### Set of tasks
- a) According to the article about Korn, how big was the advance the band got in its deal with EMI and Virgin Records?
- b) Reproduce the passage of the Korn article from "And so, the" up to and including "album, Let Go.".

### Reading text

"We pulled off the impossible. We wanted to do something fun and screw with people's heads." How Korn, Snoop Dogg, Lil Jon, Xzibit and David Banner teamed up to make one of the funniest music videos ever
What happens when nu metal legends team up with hip hop icons? Music video gold
It's safe to say that by the time Korn knuckled down to record their seventh studio album in mid-2005, the band was in a serious state of flux. Not only had they changed labels after over a decade with Sony - signing a unique, megabucks deal with EMI and Virgin Records that saw them get a smooth $25 million advance in exchange for a piece of the band's merch and tour revenues - but they were about to embark on their first chapter without guitarist and founding member, Brian 'Head' Welch.
Head had jumped ship earlier in the year, citing years of addiction battles and becoming a born again Christian as his chief reasons for leaving (he'd triumphantly return eight years later). It was a hammer blow to a band that had become one of the biggest things in contemporary metal, but the show had to go on, and go on it did.
And so, the rest of the Korn boys - frontman Jonathan Davis, guitarist James 'Munky' Shaffer, bassist Reg 'Fieldy' Arvizu and drummer David Silveria - decamped to Jonathan's home studio in Los Angeles with powerhouse songwriting trio The Matrix, whose heaviest production credit to that point was working on Avril Lavigne's smash hit debut album, Let Go.
“It felt scary and not right working with them!" Jonathan tells Metal Hammer. "But that was the whole point. This whole band has always been based on doing what we’re not supposed to do. I don’t wanna call it punk rock, because people throw that term around, but it was very rebellious. We’ve based our career on getting out of our comfort zone.”

### Supplied information
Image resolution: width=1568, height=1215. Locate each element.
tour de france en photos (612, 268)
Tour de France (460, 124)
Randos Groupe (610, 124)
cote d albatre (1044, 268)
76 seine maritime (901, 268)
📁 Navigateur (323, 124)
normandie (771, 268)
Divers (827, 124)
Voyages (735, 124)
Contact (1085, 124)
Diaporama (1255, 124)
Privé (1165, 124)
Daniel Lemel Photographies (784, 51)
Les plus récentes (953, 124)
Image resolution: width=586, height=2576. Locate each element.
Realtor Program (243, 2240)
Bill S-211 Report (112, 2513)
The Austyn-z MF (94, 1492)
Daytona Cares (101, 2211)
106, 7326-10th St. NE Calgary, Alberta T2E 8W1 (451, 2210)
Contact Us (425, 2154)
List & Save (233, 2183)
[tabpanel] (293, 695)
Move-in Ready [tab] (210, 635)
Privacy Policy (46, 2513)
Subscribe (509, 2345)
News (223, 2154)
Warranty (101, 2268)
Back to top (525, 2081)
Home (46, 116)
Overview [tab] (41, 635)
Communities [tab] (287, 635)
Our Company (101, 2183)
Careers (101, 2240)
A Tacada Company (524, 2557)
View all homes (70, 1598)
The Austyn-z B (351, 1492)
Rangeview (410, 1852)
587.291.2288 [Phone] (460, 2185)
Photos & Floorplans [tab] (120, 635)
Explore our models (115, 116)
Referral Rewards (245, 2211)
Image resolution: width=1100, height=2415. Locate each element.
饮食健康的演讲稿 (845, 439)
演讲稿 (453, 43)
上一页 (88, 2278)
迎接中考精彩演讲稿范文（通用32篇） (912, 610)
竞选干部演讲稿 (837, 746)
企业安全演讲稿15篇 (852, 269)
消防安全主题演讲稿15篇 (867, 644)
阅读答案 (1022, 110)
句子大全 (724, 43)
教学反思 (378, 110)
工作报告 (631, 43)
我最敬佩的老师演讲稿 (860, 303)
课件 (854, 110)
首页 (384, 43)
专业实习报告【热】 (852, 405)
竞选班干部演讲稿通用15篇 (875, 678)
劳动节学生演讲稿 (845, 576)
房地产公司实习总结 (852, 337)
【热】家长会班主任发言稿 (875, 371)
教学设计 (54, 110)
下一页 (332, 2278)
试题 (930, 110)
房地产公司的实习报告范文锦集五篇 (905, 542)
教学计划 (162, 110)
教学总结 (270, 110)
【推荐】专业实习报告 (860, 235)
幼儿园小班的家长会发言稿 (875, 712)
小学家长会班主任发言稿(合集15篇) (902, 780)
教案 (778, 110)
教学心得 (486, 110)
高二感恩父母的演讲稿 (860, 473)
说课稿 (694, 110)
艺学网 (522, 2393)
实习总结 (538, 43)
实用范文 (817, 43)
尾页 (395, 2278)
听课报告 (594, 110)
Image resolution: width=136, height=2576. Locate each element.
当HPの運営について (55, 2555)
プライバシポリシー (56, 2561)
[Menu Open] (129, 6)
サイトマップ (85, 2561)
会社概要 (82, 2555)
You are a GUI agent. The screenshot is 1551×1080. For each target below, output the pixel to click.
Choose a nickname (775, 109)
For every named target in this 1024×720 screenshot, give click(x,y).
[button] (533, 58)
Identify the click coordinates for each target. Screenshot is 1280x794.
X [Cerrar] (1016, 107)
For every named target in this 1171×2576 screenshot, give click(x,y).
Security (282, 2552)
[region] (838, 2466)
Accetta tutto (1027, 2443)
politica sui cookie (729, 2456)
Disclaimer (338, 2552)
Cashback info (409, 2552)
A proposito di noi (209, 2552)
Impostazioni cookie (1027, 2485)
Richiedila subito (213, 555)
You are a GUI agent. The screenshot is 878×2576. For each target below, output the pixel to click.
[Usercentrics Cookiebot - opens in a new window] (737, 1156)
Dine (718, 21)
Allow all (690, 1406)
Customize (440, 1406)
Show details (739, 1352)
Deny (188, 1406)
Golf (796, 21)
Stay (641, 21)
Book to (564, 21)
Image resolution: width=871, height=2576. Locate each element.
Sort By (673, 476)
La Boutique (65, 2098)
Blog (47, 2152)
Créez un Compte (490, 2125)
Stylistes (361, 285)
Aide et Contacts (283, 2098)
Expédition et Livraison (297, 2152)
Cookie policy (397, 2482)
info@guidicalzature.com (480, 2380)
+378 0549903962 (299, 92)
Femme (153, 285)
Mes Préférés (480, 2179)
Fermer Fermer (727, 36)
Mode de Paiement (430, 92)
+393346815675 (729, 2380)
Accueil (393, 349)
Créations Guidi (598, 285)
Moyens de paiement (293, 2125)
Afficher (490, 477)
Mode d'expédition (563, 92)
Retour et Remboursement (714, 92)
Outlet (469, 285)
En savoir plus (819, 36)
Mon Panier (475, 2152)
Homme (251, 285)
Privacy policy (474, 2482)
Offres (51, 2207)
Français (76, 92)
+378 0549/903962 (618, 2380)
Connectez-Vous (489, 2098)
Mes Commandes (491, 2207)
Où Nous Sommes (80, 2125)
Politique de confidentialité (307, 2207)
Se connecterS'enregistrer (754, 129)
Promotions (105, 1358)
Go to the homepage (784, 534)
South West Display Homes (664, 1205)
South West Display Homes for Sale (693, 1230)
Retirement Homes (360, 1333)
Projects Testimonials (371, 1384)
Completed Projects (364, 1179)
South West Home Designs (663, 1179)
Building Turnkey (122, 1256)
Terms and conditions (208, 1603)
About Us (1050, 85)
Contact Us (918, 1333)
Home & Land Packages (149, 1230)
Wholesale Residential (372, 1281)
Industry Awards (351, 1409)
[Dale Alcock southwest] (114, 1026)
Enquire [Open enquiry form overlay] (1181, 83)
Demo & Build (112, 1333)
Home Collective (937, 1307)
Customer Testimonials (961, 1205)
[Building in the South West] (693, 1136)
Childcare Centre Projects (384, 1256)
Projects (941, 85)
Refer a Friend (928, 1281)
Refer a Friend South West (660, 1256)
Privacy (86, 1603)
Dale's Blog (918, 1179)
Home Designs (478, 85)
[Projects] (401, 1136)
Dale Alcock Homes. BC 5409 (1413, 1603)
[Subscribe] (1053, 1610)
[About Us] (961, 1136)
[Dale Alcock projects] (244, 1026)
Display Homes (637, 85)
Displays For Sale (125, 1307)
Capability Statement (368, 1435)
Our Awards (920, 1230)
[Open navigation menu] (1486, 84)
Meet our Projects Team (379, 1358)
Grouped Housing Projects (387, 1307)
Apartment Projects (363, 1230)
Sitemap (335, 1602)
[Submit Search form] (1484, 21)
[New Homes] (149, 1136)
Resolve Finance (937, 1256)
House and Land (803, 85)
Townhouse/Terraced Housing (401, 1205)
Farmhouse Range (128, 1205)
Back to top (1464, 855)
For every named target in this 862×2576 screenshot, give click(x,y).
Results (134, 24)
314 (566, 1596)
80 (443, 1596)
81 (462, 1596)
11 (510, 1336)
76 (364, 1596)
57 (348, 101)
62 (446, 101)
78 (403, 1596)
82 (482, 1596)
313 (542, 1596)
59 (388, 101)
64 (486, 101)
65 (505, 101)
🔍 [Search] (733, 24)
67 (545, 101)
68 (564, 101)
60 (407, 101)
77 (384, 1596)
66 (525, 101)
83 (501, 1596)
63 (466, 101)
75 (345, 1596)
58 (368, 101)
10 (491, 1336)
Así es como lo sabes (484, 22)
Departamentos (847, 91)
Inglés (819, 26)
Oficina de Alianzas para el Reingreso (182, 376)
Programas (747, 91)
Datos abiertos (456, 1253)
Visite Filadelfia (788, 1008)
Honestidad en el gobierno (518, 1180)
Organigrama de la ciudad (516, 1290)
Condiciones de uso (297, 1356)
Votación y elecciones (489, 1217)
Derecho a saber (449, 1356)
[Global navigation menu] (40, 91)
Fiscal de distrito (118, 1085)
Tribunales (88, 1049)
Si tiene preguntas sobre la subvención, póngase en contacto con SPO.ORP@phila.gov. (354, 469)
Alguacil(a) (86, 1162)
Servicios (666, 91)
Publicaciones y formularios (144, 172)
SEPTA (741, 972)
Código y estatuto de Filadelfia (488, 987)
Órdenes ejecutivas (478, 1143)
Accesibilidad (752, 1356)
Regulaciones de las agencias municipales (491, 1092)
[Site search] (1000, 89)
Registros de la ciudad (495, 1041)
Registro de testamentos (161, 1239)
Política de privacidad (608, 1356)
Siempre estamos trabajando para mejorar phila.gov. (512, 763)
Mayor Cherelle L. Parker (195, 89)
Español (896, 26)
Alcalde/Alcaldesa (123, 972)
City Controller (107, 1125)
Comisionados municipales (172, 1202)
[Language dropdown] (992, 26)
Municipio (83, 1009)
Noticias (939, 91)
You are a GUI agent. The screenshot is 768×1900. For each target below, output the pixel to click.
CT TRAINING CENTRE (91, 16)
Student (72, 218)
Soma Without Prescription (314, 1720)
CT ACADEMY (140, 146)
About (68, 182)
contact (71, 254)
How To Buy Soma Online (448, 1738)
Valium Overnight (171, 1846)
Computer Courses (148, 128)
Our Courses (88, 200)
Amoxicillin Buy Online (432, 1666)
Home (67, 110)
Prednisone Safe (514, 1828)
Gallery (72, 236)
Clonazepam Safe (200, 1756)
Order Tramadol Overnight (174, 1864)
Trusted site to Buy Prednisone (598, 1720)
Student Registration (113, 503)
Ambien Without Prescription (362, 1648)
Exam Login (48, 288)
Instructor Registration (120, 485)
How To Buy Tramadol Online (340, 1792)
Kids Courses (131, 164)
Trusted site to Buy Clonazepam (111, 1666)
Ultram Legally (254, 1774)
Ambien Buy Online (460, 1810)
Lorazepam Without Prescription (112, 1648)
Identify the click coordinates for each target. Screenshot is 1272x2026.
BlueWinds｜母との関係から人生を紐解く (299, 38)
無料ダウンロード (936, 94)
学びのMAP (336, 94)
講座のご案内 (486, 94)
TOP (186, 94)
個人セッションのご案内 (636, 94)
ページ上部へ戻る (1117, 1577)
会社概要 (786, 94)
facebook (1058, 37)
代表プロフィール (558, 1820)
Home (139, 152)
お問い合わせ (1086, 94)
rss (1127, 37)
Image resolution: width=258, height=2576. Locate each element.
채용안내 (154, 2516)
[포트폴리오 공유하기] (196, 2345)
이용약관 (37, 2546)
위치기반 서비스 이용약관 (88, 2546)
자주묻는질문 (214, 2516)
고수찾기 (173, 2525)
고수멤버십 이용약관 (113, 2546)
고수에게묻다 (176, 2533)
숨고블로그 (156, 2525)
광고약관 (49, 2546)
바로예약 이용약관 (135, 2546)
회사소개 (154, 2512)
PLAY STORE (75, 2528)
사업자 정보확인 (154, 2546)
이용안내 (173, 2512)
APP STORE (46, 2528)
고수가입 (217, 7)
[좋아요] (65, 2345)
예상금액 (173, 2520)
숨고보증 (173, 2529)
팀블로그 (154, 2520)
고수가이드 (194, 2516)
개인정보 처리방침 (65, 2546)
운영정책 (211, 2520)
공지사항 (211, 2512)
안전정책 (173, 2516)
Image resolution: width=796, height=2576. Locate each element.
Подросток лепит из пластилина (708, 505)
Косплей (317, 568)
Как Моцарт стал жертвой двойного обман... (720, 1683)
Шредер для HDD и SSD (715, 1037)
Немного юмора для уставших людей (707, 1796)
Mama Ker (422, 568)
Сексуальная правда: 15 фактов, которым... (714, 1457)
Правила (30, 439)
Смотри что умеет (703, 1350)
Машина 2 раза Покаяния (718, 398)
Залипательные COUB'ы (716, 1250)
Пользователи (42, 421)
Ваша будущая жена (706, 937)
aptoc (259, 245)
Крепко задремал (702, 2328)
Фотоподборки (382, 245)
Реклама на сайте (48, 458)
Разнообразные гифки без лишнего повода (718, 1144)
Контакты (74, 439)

### Results for the exercise
- a) $25 million

- b)
And so, the rest of the Korn boys - frontman Jonathan Davis, guitarist James 'Munky' Shaffer, bassist Reg 'Fieldy' Arvizu and drummer David Silveria - decamped to Jonathan's home studio in Los Angeles with powerhouse songwriting trio The Matrix, whose heaviest production credit to that point was working on Avril Lavigne's smash hit debut album, Let Go.